**DOCUMENT SECTION:**
'''

# Itar's Workshop: Dungeon Terrain and Accessories (Great for 2D tiles)



## ced1106 (Apr 18, 2013)

Itar's Workshop is running a dungeon terrain and accessories KickStarter. IW is raising funds for a spin-casting system for their line of resin models and has a modest goal of $7000. 

You're probably already familiar with the Dwaven Forge KickStarter, so here's how they compare. IMO, There's room for both for your dungeon (and my tavern) needs!

Dwarven Forge:
* Better price for multiple basic dungeon tile sets: $120 for three sets (including stretch goals) plus extra stuff.
* Accessory add-on set TBA at $1M stretch goal. Free treasure pile and two barrels with each set pledged.
* Fewer variety of more tiles offer less customization, but easier organization.
* Full-wall tiles suitable for stone buildings, such as taverns. Free window tile with each set pledged.
* KS: http://www.kickstarter.com/projects/dwarvenforge/dwarven-forges-game-tiles-revolutionary-miniature

Itar's Workshop: 
* Better international price for one set of basic dungeon tiles: $45 + $20 shipping vs. $65 + $50 for DF.
* More variety of tiles offers more customization.
* Half-wall tiles ideal for corridors and suitable for outdoor walls. Half-wall corridors work fine when DF's full wall tiles are used as rooms. 
* Accessories do not require purchase of tiles. Ideal for anyone who already has 2D or 3D tiles.
* Accessories prices vary from $5 for a throne, to 12 lamps and lanterns for $2. Great price.
* Accessories are unpainted, but should be easy to paint. Tiles can be prepainted.
* Tiles and accessories compatible with Hirst Arts molds and products.  IW is a licensed HA distributor.
* See the Dungeonstone FAQ of a picture of DF tiles used with HA tiles.
* KS: http://www.kickstarter.com/projects/554948184/itars-workshop-dungeon-terrain

IW is also receptive to backer suggestions! I'm assuming they'll be using their already existing molds, so adding new accessories to their project won't be difficult.


----------



## Callahan09 (Apr 18, 2013)

Yep I pledged $56, I really like those accessories!  Sticking with Dwarven Forge for the tiles though.  I made a bunch of requests as well, for other HA mold accessories to be added as options.  I'm keeping an eye on it.  I really want that cathedral set which is currently a stretch goal that may or may not be reached but I hope it will be.


----------



## mach1.9pants (Apr 18, 2013)

Wow these are really good prices, especially the unpainted, so I hope they fit well with the dwarven forge stuff as well, a bit of mixy-matchy. The accessories are awesome too, I pledged for a bunch of those!


----------



## stevelabny (Apr 19, 2013)

Not promising a pledge

But I am interested in accessories. 

Wouldn't mind seeing siege weapons, nests, wizard's lab equipment, blacksmith equipment, guillotine, gallows, carpets (bear skin rug!), and small boats - at least a rowboat


----------



## Desh-Rae-Halra (Apr 19, 2013)

'''

**EXERCISE SET:**
#1 According to the forum thread about the Itar's Workshop Kickstarter, what is Itar's Workshop raising funds for?
#2 Continue the forum thread about the Itar's Workshop Kickstarter with the next part after its final line.
The entries after the forum thread about the Itar's Workshop Kickstarter aren't needed.

**DATA ROWS:**
'''

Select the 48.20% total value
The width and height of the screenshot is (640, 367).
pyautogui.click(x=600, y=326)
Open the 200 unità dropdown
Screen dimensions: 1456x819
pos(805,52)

'''
'''

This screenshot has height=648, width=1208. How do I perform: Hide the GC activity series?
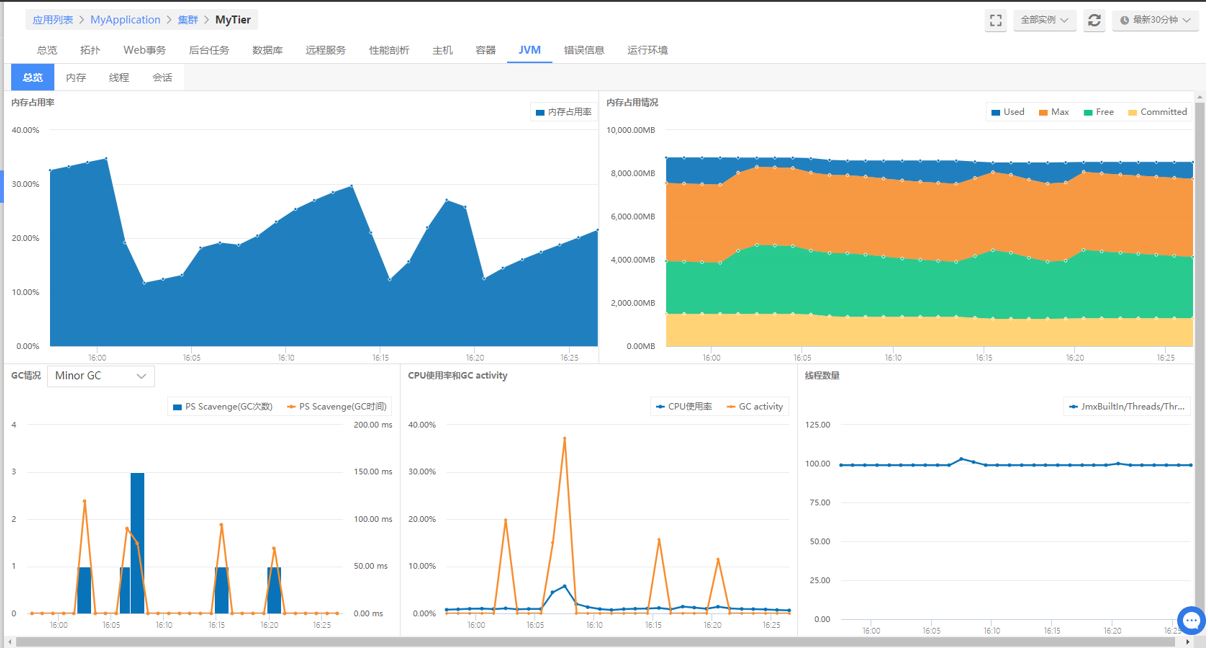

'''

**RESPONSES TO THE TASKS:**
#1 A spin-casting system for their line of resin models.

#2
@ Stevelabny   Have you checked out MegaMinis.com?
 They are going out of business in a month, and I think they have everything you mentioned.


----------



## stevelabny (Apr 19, 2013)

Desh-Rae-Halra said:


> @ Stevelabny   Have you checked out MegaMinis.com?
> They are going out of business in a month, and I think they have everything you mentioned.




I can neither confirm or deny that my previous post was formed looking at a megaminis shopping list.   Unlike most minis people, I prefer plastic to metal for cost/convenience and I know from first hand experience that the megaminis people minis aren't particularly high quality anyway. And the prices for the accessories on this new kickstarter look pretty good.


----------



## GX.Sigma (Apr 19, 2013)

Is there a minimum pledge level?

Are there shipping charges within the US?

If both of those are no, I'll totally throw down a few bucks for chests, tables, etc.


----------



## ced1106 (Apr 19, 2013)

No minimum pledge level! I think it's covered in the FAQ at the bottom of the KS screen.
No shipping charges US.
 [MENTION=9700]Steve[/MENTION]: At 10K stretch goal, they'll have torture equipment, including gallows. Fun for the whole family!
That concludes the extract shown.